Determine how many lines of the entries contain "للمنشد". Reply with that number alone.

*Given data*
....................

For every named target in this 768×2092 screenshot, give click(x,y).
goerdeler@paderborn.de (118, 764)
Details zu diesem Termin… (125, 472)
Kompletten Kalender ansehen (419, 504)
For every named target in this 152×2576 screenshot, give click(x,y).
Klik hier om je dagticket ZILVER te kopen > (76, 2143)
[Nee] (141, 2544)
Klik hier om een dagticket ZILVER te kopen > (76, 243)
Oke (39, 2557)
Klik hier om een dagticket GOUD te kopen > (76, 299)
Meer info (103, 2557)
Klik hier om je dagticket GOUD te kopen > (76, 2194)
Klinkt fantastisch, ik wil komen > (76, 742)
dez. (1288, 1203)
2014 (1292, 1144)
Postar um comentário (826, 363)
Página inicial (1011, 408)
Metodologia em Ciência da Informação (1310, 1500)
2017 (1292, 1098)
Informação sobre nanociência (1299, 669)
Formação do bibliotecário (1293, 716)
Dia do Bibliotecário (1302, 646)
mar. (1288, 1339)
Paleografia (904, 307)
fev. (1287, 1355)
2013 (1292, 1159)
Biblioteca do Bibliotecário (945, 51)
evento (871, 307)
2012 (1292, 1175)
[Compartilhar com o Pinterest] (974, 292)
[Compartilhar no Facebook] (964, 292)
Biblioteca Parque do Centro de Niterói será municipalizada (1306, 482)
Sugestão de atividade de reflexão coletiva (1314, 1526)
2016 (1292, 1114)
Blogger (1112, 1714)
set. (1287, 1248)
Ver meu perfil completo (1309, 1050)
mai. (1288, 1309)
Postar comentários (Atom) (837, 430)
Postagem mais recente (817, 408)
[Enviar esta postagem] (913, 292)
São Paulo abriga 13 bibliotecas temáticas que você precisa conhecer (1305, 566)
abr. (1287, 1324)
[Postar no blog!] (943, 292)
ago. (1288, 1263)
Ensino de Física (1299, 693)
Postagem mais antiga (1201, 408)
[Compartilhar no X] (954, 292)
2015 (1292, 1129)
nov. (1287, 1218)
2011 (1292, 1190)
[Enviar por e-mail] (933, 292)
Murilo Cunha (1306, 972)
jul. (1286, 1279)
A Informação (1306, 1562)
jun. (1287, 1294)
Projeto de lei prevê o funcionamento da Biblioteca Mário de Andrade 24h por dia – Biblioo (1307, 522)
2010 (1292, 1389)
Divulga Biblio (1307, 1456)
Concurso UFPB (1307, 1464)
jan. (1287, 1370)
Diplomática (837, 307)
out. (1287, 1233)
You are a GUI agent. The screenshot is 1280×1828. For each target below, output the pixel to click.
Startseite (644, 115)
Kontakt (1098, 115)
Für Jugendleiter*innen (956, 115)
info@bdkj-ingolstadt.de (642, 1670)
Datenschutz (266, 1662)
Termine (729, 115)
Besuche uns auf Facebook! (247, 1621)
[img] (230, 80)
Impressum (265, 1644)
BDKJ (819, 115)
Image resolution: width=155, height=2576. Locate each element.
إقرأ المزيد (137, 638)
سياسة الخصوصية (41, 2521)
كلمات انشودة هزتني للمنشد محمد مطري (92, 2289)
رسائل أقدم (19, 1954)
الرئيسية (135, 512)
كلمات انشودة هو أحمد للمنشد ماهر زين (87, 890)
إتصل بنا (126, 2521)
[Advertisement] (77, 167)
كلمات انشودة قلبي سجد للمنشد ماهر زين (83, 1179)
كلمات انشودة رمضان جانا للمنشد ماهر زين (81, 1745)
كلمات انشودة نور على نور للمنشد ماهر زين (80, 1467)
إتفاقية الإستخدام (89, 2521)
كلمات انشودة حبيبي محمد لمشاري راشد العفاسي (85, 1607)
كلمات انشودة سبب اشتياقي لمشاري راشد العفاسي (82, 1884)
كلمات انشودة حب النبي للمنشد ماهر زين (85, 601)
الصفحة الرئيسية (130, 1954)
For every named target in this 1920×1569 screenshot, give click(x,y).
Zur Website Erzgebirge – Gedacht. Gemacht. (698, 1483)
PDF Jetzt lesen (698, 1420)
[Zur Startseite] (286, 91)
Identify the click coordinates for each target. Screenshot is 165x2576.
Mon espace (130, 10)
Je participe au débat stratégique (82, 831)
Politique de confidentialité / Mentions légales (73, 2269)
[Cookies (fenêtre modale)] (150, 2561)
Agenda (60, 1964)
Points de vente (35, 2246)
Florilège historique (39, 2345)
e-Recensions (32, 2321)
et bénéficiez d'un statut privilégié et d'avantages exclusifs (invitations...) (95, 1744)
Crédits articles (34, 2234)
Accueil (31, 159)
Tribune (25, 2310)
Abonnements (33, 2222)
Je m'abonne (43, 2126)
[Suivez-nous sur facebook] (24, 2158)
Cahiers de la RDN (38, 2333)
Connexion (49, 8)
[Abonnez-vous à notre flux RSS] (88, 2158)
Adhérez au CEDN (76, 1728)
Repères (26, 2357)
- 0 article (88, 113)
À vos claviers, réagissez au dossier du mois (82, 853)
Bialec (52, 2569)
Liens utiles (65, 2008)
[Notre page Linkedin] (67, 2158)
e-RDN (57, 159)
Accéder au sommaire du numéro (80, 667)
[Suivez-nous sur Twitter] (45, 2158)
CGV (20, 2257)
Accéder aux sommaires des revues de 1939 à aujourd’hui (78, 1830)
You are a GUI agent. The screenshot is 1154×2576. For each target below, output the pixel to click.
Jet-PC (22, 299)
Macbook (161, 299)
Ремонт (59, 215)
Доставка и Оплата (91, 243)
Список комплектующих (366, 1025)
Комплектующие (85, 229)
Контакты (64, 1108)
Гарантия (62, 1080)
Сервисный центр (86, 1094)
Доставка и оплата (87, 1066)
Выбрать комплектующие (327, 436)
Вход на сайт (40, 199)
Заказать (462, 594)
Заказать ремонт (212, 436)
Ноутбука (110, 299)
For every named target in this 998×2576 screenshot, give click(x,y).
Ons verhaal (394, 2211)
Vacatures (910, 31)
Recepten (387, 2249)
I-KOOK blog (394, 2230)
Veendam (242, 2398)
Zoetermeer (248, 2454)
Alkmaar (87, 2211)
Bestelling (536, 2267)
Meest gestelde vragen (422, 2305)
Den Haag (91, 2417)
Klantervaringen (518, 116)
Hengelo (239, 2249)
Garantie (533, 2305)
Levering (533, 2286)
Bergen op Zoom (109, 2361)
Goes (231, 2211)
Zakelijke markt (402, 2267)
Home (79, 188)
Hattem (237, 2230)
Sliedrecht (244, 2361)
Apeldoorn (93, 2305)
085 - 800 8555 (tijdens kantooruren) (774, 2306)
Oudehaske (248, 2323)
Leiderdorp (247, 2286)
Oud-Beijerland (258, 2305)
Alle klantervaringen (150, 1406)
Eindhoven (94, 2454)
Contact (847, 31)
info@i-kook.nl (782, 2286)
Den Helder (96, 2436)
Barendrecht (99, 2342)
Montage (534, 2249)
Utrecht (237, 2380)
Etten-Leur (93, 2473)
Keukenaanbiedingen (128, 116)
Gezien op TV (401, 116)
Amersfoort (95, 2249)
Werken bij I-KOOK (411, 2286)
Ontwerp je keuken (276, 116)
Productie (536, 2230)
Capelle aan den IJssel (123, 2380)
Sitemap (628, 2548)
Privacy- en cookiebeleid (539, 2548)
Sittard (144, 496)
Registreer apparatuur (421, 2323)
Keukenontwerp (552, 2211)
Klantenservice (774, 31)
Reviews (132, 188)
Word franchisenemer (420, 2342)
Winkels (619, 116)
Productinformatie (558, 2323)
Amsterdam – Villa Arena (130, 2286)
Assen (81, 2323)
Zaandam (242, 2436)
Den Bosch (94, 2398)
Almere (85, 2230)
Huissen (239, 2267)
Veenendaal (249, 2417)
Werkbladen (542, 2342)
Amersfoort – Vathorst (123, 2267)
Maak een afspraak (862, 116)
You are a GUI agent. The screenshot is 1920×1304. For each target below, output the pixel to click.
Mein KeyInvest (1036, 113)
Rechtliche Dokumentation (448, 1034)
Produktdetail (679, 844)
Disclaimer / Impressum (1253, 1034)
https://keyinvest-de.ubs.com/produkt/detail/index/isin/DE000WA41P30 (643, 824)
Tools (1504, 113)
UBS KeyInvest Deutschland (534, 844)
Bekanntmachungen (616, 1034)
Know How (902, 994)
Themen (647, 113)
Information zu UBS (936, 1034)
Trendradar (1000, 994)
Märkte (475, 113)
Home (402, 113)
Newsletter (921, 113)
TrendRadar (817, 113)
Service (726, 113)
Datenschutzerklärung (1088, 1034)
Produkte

....................

*Response box*
6